Synthesis of SnO2/Sn@carbon nanospheres dispersed in the interspaces of a three-dimensional SnO2/Sma.carbon nanowires network, and their application as an anode material for lithium-ion batteries

In this work, a peculiar nanostructure of SnO2/Sn@carbon nanospheres dispersed in the interspaces of a three-dimensional SnO2/Sn@carbon nanowires network composite (denoted as SnO2/Sn@C) has been successfully fabricated by a facile strategy and confirmed by scanning electron microscopy, transmission electron microscopy, high-resolution transmission electron microscopy, X-ray diffraction, laser Raman spectroscopy, Brunauer-Emmett-Teller method, energy dispersive X-ray spectrometry, and X-ray photoelectron spectroscopy characterization, illustrating the combination of the nanospheres and the 3-dimensional nanowires network.

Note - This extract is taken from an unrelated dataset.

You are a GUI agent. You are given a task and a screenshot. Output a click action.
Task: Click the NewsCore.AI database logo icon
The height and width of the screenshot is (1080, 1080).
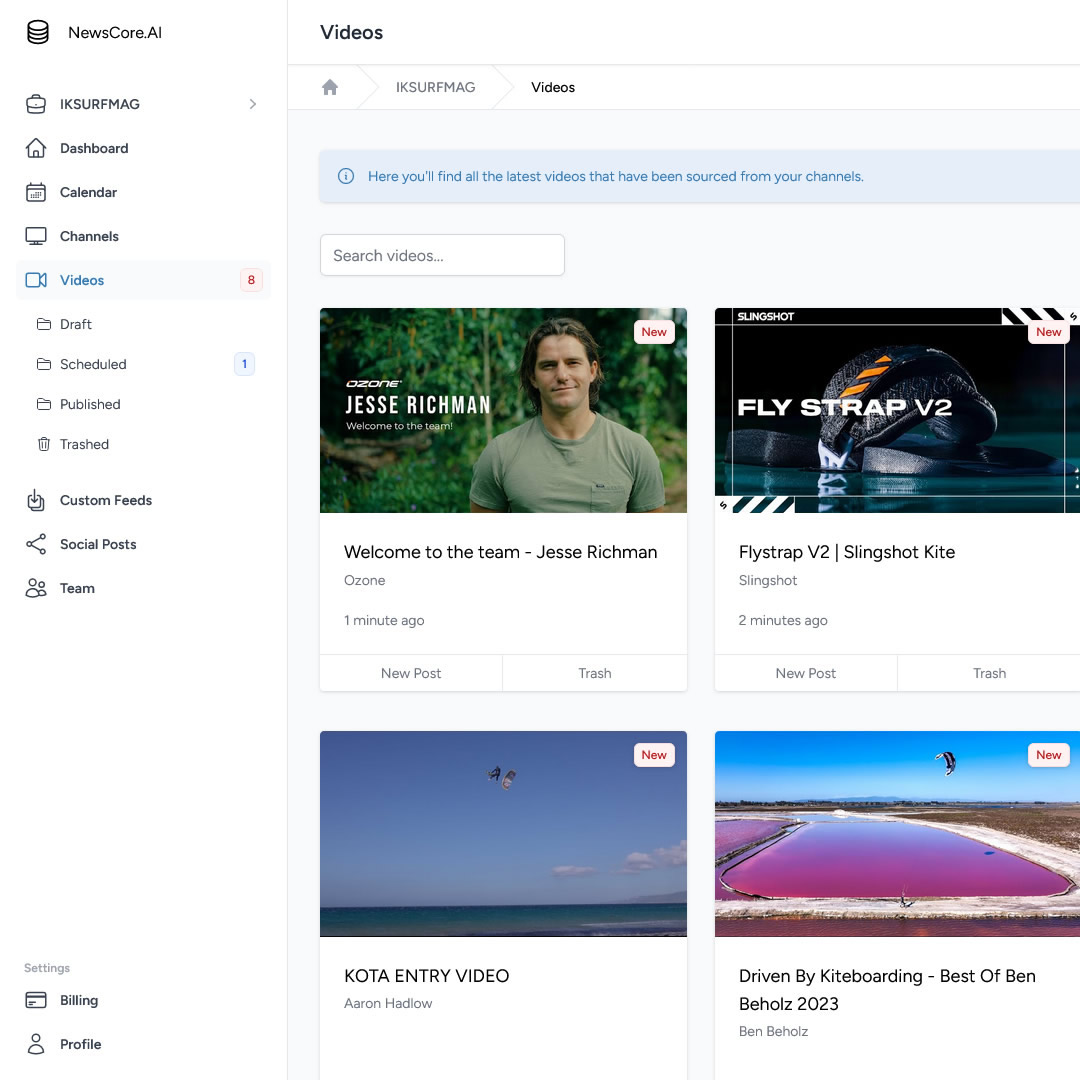(37, 32)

This architecture effectively withstands the volume change and restricts the agglomeration of SnO2/Sn during the cycling process. Moreover, the SnO2/Sn distributed in carbon matrix and the SnO2/Sn@carbon nanospheres dispersed in interspaces of three-dimensional SnO2/Sn@carbon nanowires network facilitate electron and ion transport throughout the electrode. As a result, this composite exhibits excellent performance as a potential anode material for lithium ion batteries and delivers a reversible capacity of 678.6 mA h g(-1) at 800 mA g(-1), even after 500 cycles.